12.5.1. Using gzip and bzip2

gzip is a fast and efficient compression program distributed by the GNU project. The basic function of gzip is to take a file, compress it, save the compressed version as filename.gz, and remove the original, uncompressed file. The original file is removed only if gzip is successful; it is very difficult to accidentally delete a file in this manner. Of course, being GNU software, gzip has more options than you want to think about, and many aspects of its behavior can be modified using command-line options.

First, let's say that we have a large file named garbage.txt:

    rutabaga$ ls -l garbage.txt
    -rw-r--r--   1 mdw      hack       312996 Nov 17 21:44 garbage.txt

To compress this file using gzip, we simply use the command:

    gzip garbage.txt

This replaces garbage.txt with the compressed file garbage.txt.gz. What we end up with is the following:

    rutabaga$ gzip garbage.txt
    rutabaga$ ls -l garbage.txt.gz
    -rw-r--r--   1 mdw      hack       103441 Nov 17 21:44 garbage.txt.gz

Note that garbage.txt is removed when gzip completes.

You can give gzip a list of filenames; it compresses each file in the list, storing each with a .gz extension. (Unlike the zip program for Unix and MS-DOS systems, gzip will not, by default, compress several files into a single .gz archive. That's what tar is for; see the next section.)

How efficiently a file is compressed depends on its format and contents. For example, many graphics file formats (such as PNG and JPEG) are already well compressed, and gzip will have little or no effect upon such files. Files that compress well usually include plain-text files and binary files, such as executables and libraries. You can get information on a gzipped file using gzip -l.
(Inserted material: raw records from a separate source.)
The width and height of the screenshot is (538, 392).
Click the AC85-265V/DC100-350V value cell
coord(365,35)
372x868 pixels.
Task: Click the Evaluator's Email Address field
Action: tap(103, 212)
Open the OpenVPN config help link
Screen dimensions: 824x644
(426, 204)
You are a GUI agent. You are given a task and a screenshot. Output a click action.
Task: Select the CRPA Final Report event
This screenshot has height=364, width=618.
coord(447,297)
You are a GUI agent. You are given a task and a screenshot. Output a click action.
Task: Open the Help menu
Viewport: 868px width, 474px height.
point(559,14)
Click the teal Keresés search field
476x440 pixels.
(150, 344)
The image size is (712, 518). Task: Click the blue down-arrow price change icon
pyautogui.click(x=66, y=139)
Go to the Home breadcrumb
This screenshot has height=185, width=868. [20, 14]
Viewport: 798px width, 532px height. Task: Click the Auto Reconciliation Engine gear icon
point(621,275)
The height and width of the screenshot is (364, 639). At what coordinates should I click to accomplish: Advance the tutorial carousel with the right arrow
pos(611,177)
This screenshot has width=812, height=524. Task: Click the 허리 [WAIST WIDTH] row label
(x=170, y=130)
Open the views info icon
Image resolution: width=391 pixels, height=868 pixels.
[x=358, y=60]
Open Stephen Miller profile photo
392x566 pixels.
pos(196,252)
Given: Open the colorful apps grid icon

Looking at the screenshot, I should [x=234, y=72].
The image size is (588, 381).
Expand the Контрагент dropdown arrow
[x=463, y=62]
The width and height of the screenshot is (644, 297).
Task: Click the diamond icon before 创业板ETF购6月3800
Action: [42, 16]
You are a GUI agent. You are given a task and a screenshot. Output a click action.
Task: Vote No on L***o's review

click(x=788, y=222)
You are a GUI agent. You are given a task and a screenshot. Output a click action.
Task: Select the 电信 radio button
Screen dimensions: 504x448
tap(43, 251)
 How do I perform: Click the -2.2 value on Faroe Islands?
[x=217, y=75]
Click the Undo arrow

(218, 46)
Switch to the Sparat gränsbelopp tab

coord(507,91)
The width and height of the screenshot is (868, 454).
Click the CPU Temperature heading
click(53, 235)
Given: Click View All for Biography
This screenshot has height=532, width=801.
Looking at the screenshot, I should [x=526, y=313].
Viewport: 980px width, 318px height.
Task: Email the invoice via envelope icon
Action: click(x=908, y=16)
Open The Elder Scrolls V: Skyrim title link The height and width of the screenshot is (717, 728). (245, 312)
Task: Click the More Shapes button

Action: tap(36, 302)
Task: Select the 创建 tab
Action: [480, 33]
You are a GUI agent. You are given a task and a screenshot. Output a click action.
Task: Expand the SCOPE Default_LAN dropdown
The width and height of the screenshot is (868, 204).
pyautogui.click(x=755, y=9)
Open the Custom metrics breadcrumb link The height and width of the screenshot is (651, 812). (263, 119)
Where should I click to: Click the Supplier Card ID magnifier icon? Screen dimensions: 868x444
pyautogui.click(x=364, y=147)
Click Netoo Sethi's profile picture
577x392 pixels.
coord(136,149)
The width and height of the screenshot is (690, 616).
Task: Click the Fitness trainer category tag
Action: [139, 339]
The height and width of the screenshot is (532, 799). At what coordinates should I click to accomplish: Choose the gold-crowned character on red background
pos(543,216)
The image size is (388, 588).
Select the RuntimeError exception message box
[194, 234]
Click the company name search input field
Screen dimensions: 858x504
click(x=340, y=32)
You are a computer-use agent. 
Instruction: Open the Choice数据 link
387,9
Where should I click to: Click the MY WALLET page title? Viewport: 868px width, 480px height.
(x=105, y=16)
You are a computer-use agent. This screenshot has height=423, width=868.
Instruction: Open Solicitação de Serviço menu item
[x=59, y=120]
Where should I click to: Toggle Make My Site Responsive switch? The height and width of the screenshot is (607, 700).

For example:

    rutabaga$ gzip -l garbage.txt.gz
    compressed  uncompr. ratio uncompressed_name
       103115    312996  67.0% garbage.txt

To get our original file back from the compressed version, we use gunzip, as in the following:

    gunzip garbage.txt.gz

After doing this, we get:

    rutabaga$ gunzip garbage.txt.gz
    rutabaga$ ls -l garbage.txt
    -rw-r--r--   1 mdw      hack       312996 Nov 17 21:44 garbage.txt

which is identical to the original file. Note that when you gunzip a file, the compressed version is removed once the uncompression is complete. Instead of using gunzip, you can also use gzip -d (e.g., if gunzip happens not to be installed).

gzip stores the name of the original, uncompressed file in the compressed version. This way, if the compressed filename (including the .gz extension) is too long for the filesystem type (say, you're compressing a file on an MS-DOS filesystem with 8.3 filenames), the original filename can be restored using gunzip even if the compressed file had a truncated name. To uncompress a file to its original filename, use the -N option with gunzip. To see the value of this option, consider the following sequence of commands:

    rutabaga$ gzip garbage.txt
    rutabaga$ mv garbage.txt.gz rubbish.txt.gz

If we were to gunzip rubbish.txt.gz at this point, the uncompressed file would be named rubbish.txt, after the new (compressed) filename. However, with the -N option, we get the following:

    rutabaga$ gunzip -N rubbish.txt.gz
    rutabaga$ ls -l garbage.txt
    -rw-r--r--   1 mdw      hack       312996 Nov 17 21:44 garbage.txt

gzip and gunzip can also compress or uncompress data from standard input and output. If gzip is given no filenames to compress, it attempts to compress data read from standard input. Likewise, if you use the -c option with gunzip, it writes uncompressed data to standard output. For example, you could pipe the output of a command to gzip to compress the output stream and save it to a file in one step:

    rutabaga$ ls -laR $HOME | gzip > filelist.gz

This will produce a recursive directory listing of your home directory and save it in the compressed file filelist.gz. You can display the contents of this file with the command:

    rutabaga$ gunzip -c filelist.gz | more

This will uncompress filelist.gz and pipe the output to the more command. When you use gunzip -c, the file on disk remains compressed.

The zcat command is identical to gunzip -c. You can think of this as a version of cat for compressed files. Linux even has a version of the pager less for compressed files, called zless.

When compressing files, you can use one of the options -1 through -9 to specify the speed and quality of the compression used. -1 (also --fast) specifies the fastest method, which compresses the files less compactly, and -9 (also -- --best) uses the slowest, but best compression method. If you don't specify one of these options, the default is -6. None of these options has any bearing on how you use gunzip; gunzip will be able to uncompress the file no matter what speed option you use.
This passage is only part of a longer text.